After returning to Knoxville, Ward went to work at the Lavidge and Davis advertising agency. In 1964 he began handling the duties as announcer-host-coordinator for University of Tennessee coaches' television shows in football and basketball. His broadcasting career blossomed when he became the Vols' radio play-by-play voice, first, for basketball in 1965 and three years later for football (1968). The first Tennessee football game for John was scheduled on September 14, 1968, with Tennessee against Georgia in Knoxville where the game ended in a tie 17–17. The season was successful for coach Doug Dickey (8–2–1) but Tennessee lost in the January 1, 1969, Cotton Bowl 36–13 to Texas.

Ward was a brother of the Lambda chapter of Kappa Sigma at the University of Tennessee.

==Career==
In addition to his duties with the Vol Network, Ward covered events for ABC-TV and ESPN. For his entire tenure as the voice of Vol football, his color commentator was former Vols tight end Bill Anderson. They were the longest-running broadcasting partnership in college football at the time.

For most of his tenure as the Vols' radio voice, he could be heard across much of the eastern half of North America on Nashville's WLAC, a 50,000-watt clear-channel station.

Among Ward's trademark calls:

- "It's football time in Tennessee!": How he began each broadcast of a Volunteer football game. During home games at Neyland Stadium, Ward usually timed himself to say it as the Vols run through the "Power T."
- "Give ... him ... SIX! TOUCHDOWN TENNESSEE!": His normal touchdown call. He often prefaced this by counting runners toward the goal line with "Four, three, two, one..."
- "Did he make it? HE MADE IT!": After a made field goal
- "BOTTOM!": After a made basket in basketball.
- "Shot it...Got it": After a made free throw in basketball.

After the 1998–99 football and basketball seasons, in which the Volunteers won the National Championship in football, Ward and Anderson retired, and were replaced by Bob Kesling and Tim Priest, respectively. In his final season as "Voice of the Vols," UT named the fourth level of the East Skybox at Neyland Stadium "The John Ward Broadcast Center." Ward's final football broadcast was the 1999 Fiesta Bowl, the first BCS national championship. Tennessee defeated Florida State to win its second undisputed national championship.

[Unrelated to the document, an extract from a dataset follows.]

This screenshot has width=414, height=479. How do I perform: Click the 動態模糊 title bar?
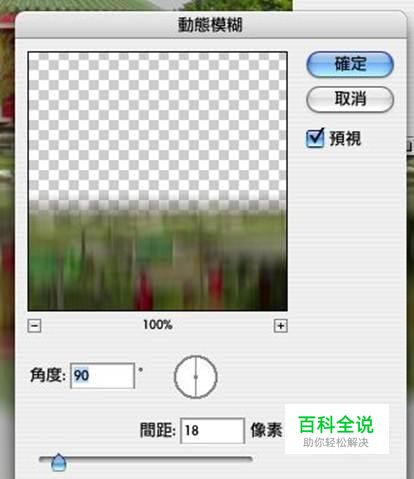211,25
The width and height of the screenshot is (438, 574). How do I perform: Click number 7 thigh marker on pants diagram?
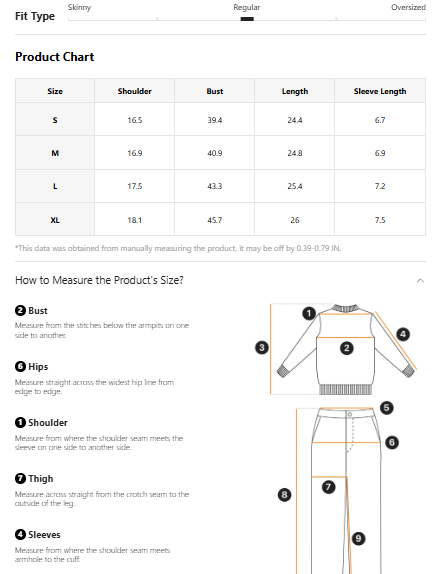(x=328, y=487)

Earlier in that season, Ward called Tennessee's last-second victory over Florida, in which a missed Gator field goal gave the Vols their first win over the Gators in eight years.

Snap, the kick is in the air. And the kick this time is ... NO, SIR-REE! NO, SIR-REE! Final score, Tennessee 20, Florida 17! Pandemonium reigns!

His final basketball broadcast for the Vols came in the second round of the 1999 NCAA men's tournament, with Tennessee's loss to Southwest Missouri State University on March 21.

In later years, Ward still did some commercial radio advertisements and public service announcements heard statewide.

The John Ward Broadcast Center in Ward's honor in 1995. Ward is a member of the Tennessee Sports Hall of Fame.

In 1998, Kenny Chesney recorded a promotional single in tribute of Ward's retirement that same year, titled "Touchdown Tennessee".

==Personal life==
John Ward married Barbara Mae Tallent on Saturday, December 23, 1961, at the First Christian Church in Knoxville, Tennessee. (The Knoxville Journal (Knoxville, Tennessee)25 Dec 1961, Page 6). John and Barbara never had children. In 1994, they donated an estimated $2 million to the UT athletics department. Barbara died July 20, 2017, following a traffic accident.

==Death==
Ward died on June 20, 2018, at the age of 88.